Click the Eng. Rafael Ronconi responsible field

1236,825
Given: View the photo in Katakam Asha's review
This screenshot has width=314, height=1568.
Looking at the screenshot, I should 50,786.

────────────────────

■ **Task prompt**
Reproduce the data above, substituting "responsible input" for "responsible field" and leaving every other part unchanged.

■ **Full solution**
Click the Eng. Rafael Ronconi responsible input

1236,825
Given: View the photo in Katakam Asha's review
This screenshot has width=314, height=1568.
Looking at the screenshot, I should 50,786.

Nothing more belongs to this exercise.